WYSIWYG (What You See Is What You Get)
This is what they call a content editor that displays your site’s content in the same manner it would appear on your web page. WYSIWYG got their name because before WYSIWYG, editing of sites was only done by looking at the code. So the person working on the code had to load the page into a web browser in order to see what it looked like. Dreamweaver is an example of a WYSIWYG editor.
When talking to clients I will often mention working on their information architecture. Their face kind of scrunches up and I know they’re thinking, “She is talking about website construction, not building construction, right?” Information architecture (also called IA) is how the information on your site is categorized and organized. I find the best way to explain IA is by example:
You come to a website and sit staring at the page wondering what link you must click to find the information you seek. You might even click one, find it wasn’t accurate, and try another link. This site has very poor information architecture because the information cannot be accessed intuitively.

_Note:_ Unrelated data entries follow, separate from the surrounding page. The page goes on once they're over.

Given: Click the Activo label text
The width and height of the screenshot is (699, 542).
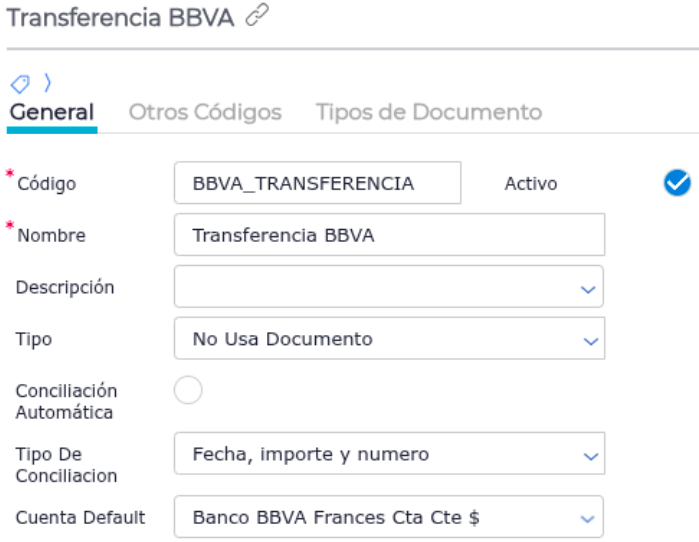Looking at the screenshot, I should pyautogui.click(x=531, y=183).
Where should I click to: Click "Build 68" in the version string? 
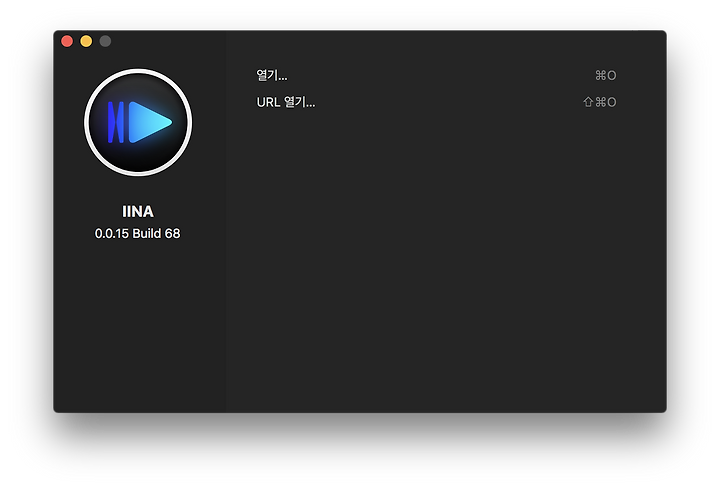coord(156,233)
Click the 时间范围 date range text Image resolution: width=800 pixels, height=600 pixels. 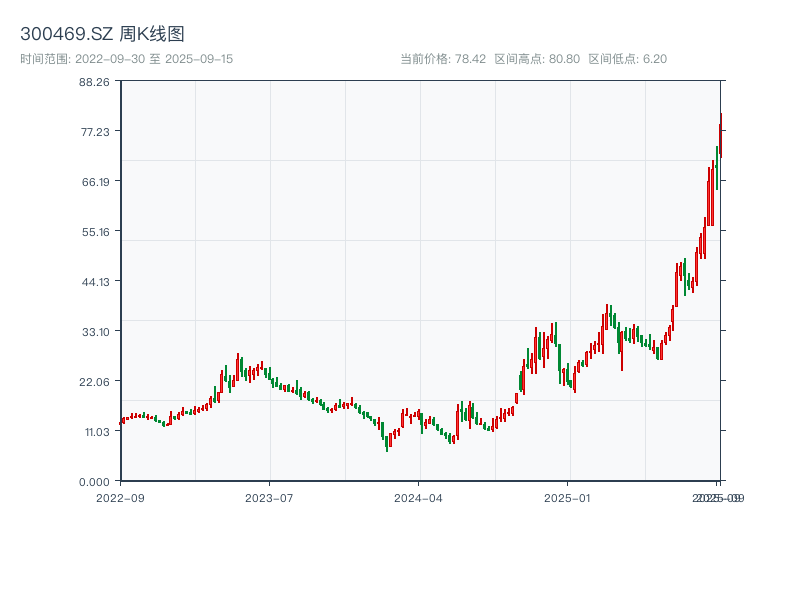coord(126,59)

Conversely, you come to another site, click away and within seconds find what you were looking for. You didn’t give much thought to your navigation journey as it was a cinch to follow the trail of links right to the answer. This site has very good information architecture since it was so intuitive you didn’t even think about it.
An effective information architect will always strive for the second scenario, but also accept that there is no perfection when it comes to information architecture. A site is a fluid entity which is always changing, which means the information architecture needs to be revisited on a regular basis. At least once a year a site review for IA revisions should be formally completed to make certain your site retains the best possible organization for user navigation.
So how do you know when you get it right? A formal usability study is really the best way to make certain you’ve created a successful IA for your site. But if a formal study isn’t in the cards, do an informal study by asking some regular users if they will surf your site and provide feedback to specific questions. In the end it’s the users who will know if the IA is optimum, so it’s important to go outside your company to confirm that your IA is a success.